Ao leitor mais sensível, que considere inadequado o uso da palavra "covardia", usada nos parágrafos anteriores, será útil lembrar que passaram-se três dias entre a libertação da seqüestrada em Praia Grande, na sexta-feira 17 de dezembro, e a visita dos ministros do Trabalho, Ricardo Berzoini, e da Cultura, Gilberto Gil, à Vila do João, no Complexo da Maré, no Rio, na segunda-feira 20 de dezembro. Esses dois membros da cúpula republicana (para usar o termo favorito do ministro da Justiça, Márcio Thomaz Bastos) só conseguiram lançar programas de qualificação profissional para jovens na favela carioca depois que a Ação Comunitária do Brasil (ACB), promotora da solenidade, recebeu dos traficantes que controlam a área visitada a garantia de que nada de extraordinário ocorreria durante a visita oficial.

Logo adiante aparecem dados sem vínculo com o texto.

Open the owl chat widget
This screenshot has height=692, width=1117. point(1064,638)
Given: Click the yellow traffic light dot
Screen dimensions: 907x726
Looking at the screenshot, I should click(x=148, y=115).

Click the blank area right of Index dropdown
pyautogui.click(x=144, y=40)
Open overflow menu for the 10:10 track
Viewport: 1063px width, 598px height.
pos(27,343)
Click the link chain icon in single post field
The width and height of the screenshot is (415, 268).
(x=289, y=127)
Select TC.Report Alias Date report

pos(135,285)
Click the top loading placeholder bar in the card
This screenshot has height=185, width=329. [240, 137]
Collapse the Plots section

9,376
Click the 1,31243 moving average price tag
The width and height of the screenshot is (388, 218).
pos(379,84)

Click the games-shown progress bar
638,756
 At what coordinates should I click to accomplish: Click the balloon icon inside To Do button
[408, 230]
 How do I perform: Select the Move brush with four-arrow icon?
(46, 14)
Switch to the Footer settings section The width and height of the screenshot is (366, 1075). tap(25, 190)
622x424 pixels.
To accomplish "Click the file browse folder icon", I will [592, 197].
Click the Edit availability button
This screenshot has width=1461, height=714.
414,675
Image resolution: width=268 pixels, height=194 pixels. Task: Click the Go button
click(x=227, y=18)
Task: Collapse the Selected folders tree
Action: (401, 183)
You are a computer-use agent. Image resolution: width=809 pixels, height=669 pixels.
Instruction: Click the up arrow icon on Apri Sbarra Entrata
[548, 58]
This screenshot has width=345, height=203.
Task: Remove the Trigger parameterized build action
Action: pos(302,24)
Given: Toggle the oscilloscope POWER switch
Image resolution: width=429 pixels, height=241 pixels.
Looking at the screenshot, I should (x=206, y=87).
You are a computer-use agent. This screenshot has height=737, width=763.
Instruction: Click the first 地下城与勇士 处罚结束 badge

Não é de hoje que candidatos em campanha, médicos chamados para socorrer pacientes, párocos convocados a ministrar algum sacramento e professores no exercício de seu magistério têm de se submeter às ordens e aos caprichos dos chefetes do Estado paralelo do crime, que manda e desmanda nos bairros miseráveis do Rio. Mas o reconhecimento implícito da existência desse poder paralelo pelos cidadãos investidos da autoridade para garantir o direito constitucional de ir e vir é uma afronta inaceitável. Até quando esse gênero de desafio será aceito pelos agentes da lei e da ordem como banal e inexorável? Onde fica a fronteira desse inferno?